§ TAREA PENDIENTE 1
Según la crónica, ¿qué jugador de Seattle conectó el jonrón que produjo las dos carreras de los Marineros?
§ TAREA PENDIENTE 2
Actualiza el fragmento de la crónica que va desde "Edgard Tijerino M." hasta "la Liga Americana.", ambos incluidos, sustituyendo "anoche" por "la noche anterior".
── TEXTO DE ESTUDIO
Edgard Tijerino M. [email protected]
¡Que confianza la que muestran los Yanquis!.. Cada uno de ellos parece Roberto Durán en su época de esplendor y grandeza, cuando no dejaba títere con cabeza… No importa que se trate de un partido ajustado, difícil de pronosticar, como un duelo Mike Mussina-Barry Zito o Mussina-Freddy García, los Yanquis siempre encuentran la manera de ganar, como anoche con el doblete de Scott Brosius impulsador de dos carreras y la línea de Chuck Knoblauch que Mike Cameron pretendió hacer creer que la había atrapado de aire mientras anotaba Brosius… Con ese ataque de tres carreras en el segundo inning, aseguraron su segunda victoria en la serie por el banderín de la Liga Americana.
Mussina no estuvo tan efectivo como aquella noche contra Oakland, pero Seattle sólo pudo fabricarle dos carreras por el jonrón de Stan Javier con un hombre circulando en el cuarto inning, y como ustedes bien lo saben, es muy difícil derrotar a estos Yanquis en postemporada con dos carreras. Se necesita “algo más”… El marcador final de 3 por 2, colocó en ruta hacia los escombros, las esperanzas de las legiones de seguidores que tienen los Marineros.
────
── DATOS EN ESTUDIO
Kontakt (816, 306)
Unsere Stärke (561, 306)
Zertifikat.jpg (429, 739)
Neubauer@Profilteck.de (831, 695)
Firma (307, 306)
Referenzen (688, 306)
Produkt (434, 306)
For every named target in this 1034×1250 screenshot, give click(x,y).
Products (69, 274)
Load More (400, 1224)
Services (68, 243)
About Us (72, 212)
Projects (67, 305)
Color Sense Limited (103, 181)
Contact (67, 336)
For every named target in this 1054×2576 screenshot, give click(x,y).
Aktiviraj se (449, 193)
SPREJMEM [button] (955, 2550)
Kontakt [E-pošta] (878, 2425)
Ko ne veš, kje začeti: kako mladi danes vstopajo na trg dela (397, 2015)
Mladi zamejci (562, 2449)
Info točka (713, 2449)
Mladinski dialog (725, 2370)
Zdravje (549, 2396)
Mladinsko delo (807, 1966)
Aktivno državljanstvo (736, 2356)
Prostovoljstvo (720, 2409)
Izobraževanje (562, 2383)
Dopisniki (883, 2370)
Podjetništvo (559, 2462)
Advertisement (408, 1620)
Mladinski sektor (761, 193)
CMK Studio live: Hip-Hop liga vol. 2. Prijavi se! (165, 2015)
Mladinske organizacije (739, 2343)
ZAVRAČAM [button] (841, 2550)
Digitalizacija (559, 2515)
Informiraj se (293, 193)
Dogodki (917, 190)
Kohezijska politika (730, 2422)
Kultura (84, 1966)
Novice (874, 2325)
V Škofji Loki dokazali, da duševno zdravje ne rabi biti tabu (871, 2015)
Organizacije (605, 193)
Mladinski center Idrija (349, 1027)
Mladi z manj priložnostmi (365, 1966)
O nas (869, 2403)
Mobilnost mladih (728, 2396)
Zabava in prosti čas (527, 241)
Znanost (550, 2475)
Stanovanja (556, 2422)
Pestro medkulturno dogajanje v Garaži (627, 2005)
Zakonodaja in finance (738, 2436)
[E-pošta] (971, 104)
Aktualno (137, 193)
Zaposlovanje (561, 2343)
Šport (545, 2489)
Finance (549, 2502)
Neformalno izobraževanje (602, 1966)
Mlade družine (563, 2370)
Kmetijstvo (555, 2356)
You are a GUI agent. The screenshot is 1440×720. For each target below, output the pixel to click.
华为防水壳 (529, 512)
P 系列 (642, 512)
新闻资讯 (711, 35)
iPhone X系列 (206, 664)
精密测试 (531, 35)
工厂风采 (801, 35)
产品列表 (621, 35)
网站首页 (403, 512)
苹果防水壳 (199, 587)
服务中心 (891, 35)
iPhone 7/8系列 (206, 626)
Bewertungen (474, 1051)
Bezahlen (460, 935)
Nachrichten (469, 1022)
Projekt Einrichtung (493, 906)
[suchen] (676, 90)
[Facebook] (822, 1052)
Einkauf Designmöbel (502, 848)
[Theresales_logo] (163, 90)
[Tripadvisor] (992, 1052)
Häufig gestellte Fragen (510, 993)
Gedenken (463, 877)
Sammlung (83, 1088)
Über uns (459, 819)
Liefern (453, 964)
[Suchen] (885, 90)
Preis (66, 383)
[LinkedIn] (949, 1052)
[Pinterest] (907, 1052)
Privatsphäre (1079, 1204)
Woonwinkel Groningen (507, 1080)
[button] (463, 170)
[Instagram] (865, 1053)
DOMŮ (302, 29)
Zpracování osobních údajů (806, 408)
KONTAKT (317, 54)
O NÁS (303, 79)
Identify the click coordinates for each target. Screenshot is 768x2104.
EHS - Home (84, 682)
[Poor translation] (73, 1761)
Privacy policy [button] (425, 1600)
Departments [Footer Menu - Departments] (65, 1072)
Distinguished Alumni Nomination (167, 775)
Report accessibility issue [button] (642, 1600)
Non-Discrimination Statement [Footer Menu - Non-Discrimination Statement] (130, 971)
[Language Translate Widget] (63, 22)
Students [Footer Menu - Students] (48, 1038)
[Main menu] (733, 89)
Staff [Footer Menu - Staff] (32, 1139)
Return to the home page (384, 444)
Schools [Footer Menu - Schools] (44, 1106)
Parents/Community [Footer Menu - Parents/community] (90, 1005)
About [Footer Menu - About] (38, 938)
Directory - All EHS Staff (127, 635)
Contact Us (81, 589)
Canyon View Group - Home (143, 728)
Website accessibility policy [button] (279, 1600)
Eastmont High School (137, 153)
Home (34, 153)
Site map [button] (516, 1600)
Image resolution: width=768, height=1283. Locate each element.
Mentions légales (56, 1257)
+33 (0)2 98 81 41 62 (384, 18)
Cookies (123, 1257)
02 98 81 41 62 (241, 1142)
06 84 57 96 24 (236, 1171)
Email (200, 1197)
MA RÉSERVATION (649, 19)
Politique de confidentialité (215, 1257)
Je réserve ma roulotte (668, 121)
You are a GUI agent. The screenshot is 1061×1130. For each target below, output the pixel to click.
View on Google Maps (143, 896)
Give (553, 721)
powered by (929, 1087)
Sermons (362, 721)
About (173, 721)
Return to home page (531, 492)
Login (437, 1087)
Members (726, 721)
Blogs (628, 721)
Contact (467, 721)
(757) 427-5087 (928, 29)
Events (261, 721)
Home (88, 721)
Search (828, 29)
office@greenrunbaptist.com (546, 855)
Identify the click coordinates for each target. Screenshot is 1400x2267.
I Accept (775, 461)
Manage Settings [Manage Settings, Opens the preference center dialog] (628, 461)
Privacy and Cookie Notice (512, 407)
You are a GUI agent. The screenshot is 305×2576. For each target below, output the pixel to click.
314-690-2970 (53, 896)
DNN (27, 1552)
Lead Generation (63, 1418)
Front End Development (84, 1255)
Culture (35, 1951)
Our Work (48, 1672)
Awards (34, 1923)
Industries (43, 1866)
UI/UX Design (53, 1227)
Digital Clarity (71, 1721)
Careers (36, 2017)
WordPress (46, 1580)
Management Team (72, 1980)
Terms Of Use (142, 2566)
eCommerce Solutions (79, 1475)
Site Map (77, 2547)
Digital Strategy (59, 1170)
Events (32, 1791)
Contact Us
────
§ RESPUESTA FINAL 1
Stan Javier.

§ RESPUESTA FINAL 2
Edgard Tijerino M. [email protected]
¡Que confianza la que muestran los Yanquis!.. Cada uno de ellos parece Roberto Durán en su época de esplendor y grandeza, cuando no dejaba títere con cabeza… No importa que se trate de un partido ajustado, difícil de pronosticar, como un duelo Mike Mussina-Barry Zito o Mussina-Freddy García, los Yanquis siempre encuentran la manera de ganar, como la noche anterior con el doblete de Scott Brosius impulsador de dos carreras y la línea de Chuck Knoblauch que Mike Cameron pretendió hacer creer que la había atrapado de aire mientras anotaba Brosius… Con ese ataque de tres carreras en el segundo inning, aseguraron su segunda victoria en la serie por el banderín de la Liga Americana.